Suppression of iron mobilization from lysosomes to mitochondria attenuates liver injury after acetaminophen overdose in vivo in mice: Protection by minocycline.

Acetaminophen (APAP) overdose causes hepatotoxicity involving mitochondrial dysfunction. Previous studies showed that translocation of Fe2+ from lysosomes into mitochondria by the mitochondrial Ca2+ uniporter (MCU) promotes the mitochondrial permeability transition (MPT) after APAP. Here, our Aim was to assess protection by iron chelation and MCU inhibition against APAP hepatotoxicity in mice. C57BL/6 mice and hepatocytes were administered toxic doses of APAP with and without starch-desferal (an iron chelator), minocycline (MCU inhibitor), or N-acetylcysteine (NAC). In mice, starch-desferal and minocycline pretreatment decreased ALT and liver necrosis after APAP by >60%. At 24 h after APAP, loss of fluorescence of mitochondrial rhodamine 123 occurred in pericentral hepatocytes often accompanied by propidium iodide labeling, indicating mitochondrial depolarization and cell death. Starch-desferal and minocycline pretreatment decreased mitochondrial depolarization and cell death by more than half. In cultured hepatocytes, cell killing at 10 h after APAP decreased from 83% to 49%, 35% and 27%, respectively, by 1 h posttreatment with minocycline, NAC, and minocycline plus NAC. With 4 h posttreatment in vivo, minocycline and minocycline plus NAC decreased ALT and necrosis by ~20% and ~50%, respectively, but NAC alone was not effective.

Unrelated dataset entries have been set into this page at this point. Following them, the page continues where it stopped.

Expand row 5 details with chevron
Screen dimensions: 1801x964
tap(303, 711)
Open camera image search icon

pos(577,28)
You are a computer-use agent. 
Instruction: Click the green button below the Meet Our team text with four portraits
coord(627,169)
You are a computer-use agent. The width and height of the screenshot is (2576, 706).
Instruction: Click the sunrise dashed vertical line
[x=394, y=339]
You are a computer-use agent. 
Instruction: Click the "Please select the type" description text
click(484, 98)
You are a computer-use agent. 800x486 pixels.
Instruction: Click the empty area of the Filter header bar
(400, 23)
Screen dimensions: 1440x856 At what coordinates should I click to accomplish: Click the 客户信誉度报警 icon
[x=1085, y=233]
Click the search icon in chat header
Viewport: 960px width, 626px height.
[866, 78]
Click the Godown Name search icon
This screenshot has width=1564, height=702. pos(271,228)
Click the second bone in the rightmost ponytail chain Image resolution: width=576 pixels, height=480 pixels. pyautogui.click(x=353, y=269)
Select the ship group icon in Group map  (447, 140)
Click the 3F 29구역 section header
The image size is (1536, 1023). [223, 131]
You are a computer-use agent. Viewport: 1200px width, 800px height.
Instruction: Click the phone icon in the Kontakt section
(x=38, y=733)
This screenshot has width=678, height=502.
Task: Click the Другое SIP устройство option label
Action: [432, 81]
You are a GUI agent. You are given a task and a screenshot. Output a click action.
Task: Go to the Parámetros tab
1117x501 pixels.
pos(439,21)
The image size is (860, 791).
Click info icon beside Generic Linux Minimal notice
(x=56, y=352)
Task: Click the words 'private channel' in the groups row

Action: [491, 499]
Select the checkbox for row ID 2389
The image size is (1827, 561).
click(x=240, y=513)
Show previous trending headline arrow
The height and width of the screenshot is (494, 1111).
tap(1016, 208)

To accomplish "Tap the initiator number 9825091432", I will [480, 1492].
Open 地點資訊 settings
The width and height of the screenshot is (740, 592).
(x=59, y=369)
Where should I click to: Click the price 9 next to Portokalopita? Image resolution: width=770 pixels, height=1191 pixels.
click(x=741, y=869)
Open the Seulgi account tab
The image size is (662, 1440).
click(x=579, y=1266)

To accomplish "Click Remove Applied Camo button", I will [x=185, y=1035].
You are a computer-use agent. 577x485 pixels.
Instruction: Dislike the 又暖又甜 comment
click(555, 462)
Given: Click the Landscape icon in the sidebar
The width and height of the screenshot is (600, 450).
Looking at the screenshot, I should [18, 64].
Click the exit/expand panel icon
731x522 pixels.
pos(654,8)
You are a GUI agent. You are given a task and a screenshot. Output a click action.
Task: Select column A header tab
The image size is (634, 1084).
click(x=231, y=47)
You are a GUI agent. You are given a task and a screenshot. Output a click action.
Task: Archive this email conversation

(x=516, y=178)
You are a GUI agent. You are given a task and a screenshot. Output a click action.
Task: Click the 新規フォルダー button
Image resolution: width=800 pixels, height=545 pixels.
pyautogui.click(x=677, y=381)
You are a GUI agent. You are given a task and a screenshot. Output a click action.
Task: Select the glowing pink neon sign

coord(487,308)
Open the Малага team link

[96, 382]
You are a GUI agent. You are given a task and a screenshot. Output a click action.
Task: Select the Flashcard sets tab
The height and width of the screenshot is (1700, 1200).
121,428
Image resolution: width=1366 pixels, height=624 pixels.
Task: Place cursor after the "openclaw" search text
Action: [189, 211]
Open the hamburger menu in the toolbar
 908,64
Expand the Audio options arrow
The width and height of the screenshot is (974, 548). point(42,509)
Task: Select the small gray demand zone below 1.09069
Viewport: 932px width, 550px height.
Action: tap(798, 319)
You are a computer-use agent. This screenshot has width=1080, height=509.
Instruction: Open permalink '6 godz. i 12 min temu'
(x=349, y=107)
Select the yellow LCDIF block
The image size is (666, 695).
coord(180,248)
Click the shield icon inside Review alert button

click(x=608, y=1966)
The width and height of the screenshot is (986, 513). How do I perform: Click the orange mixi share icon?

In conclusion, minocycline and starch-desferal decrease mitochondrial dysfunction and severe liver injury after APAP overdose, suggesting that the MPT is likely triggered by iron uptake into mitochondria through MCU. In vivo, minocycline and minocycline plus NAC posttreatment after APAP protect at later time points than NAC alone, indicating that minocycline has a longer window of efficacy than NAC.